The cove hides between two low-rise buildings on the southern coast, marked only by a weathered sign locals ignore. Thirty steps down through sea grape and you're standing on coarse sand that crunches with shell fragments and bits of coral rubbed smooth by tide. The bay measures maybe forty yards across, hemmed by rock ledges crusted with barnacles and tidal pools where sergeant majors dart.
“Natural limestone amphitheater creates a private-feeling basin calm enough to float motionless and count clouds.”
Person walking on a sand spit
The water glows pale green in the shallows, deepening to cobalt where the cove mouth opens toward the Caribbean. You wade in over sand that gives way to scattered reef rock, warm water lapping your thighs as you push out to where the bottom drops. Snorkelers cling to the rocky edges, peering into crevices where parrotfish hide. The enclosing walls block wind and break the swells, leaving the surface slick as poured resin.

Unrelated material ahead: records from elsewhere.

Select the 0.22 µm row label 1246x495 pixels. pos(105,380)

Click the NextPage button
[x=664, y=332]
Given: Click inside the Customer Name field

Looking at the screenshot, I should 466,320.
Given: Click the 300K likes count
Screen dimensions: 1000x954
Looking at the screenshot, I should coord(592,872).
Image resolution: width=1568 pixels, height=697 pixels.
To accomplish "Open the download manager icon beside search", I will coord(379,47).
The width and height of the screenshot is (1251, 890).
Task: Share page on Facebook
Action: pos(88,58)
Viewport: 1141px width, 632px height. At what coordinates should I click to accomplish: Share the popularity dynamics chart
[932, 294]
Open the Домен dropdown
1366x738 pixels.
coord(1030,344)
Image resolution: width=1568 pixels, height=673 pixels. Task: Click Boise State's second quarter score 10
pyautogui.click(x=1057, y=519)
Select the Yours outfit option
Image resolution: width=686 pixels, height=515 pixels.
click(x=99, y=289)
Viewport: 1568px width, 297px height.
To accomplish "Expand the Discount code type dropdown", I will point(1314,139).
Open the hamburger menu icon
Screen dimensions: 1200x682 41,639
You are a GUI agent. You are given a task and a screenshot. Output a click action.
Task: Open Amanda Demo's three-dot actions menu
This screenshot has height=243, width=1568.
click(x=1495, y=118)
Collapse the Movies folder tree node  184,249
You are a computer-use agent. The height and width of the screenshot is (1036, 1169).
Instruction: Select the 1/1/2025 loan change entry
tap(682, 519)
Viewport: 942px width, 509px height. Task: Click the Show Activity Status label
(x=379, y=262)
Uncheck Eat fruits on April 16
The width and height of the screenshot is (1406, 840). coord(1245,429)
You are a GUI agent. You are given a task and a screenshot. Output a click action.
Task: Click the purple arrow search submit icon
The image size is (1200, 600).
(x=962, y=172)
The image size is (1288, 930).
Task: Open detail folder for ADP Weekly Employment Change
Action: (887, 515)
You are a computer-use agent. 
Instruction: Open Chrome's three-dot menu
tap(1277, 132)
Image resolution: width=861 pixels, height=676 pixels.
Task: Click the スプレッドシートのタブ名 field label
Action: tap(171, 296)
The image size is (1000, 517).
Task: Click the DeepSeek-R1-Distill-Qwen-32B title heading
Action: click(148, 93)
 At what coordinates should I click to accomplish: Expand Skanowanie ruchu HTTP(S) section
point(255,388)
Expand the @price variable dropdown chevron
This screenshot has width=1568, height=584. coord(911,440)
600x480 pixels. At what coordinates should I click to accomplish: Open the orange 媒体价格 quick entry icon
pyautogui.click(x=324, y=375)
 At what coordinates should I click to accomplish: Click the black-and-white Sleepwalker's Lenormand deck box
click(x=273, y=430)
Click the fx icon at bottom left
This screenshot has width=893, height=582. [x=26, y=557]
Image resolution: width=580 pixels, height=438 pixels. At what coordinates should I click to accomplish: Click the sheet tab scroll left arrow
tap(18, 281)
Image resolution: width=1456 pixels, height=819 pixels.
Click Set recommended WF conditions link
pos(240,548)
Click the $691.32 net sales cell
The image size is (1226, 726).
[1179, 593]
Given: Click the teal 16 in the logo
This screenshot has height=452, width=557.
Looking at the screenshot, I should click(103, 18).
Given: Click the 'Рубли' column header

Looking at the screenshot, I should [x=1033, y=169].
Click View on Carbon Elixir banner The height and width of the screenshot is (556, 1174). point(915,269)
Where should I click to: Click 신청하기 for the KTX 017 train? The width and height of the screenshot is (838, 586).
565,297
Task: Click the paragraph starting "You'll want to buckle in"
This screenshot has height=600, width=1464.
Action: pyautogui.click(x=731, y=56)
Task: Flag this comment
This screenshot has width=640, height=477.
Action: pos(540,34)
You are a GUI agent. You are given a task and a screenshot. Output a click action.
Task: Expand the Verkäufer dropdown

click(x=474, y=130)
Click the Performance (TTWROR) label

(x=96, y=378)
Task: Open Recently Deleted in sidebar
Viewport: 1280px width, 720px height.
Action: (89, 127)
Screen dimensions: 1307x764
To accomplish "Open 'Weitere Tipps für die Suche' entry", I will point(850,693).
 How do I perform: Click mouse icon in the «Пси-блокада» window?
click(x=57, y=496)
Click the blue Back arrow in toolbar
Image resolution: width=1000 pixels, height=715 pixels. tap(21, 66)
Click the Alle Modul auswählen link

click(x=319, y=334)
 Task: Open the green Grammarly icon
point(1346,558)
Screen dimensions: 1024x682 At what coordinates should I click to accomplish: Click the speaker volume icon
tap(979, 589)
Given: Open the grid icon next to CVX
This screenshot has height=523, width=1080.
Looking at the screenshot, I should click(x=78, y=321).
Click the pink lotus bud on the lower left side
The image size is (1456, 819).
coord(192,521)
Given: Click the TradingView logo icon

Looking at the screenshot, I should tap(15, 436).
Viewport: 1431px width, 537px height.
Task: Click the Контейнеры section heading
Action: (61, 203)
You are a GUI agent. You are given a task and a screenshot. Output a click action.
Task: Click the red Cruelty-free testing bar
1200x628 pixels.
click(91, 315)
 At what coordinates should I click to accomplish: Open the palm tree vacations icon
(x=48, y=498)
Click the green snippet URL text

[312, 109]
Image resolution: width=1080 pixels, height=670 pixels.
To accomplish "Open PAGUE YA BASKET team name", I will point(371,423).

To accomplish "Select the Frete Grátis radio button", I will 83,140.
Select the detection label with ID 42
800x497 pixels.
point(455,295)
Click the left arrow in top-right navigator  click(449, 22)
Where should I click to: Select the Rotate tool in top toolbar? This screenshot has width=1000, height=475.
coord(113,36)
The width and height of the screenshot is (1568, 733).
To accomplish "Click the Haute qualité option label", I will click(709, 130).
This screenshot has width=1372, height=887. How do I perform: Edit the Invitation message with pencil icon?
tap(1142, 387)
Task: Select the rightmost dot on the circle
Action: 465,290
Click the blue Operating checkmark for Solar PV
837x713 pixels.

By noon the sun bakes the limestone white-hot and shade disappears except under a lone almond tree claimed by whoever arrived first. The cove fits maybe twenty people before it feels crowded. Couples spread towels on the upper beach where coarser sand meets grass, sharing store-bought lunch and a cooler of Banks beer. At high tide the beach shrinks to a ribbon; you time your visit with the outgoing water when the sand expands and the tidal pools refill with trapped minnows.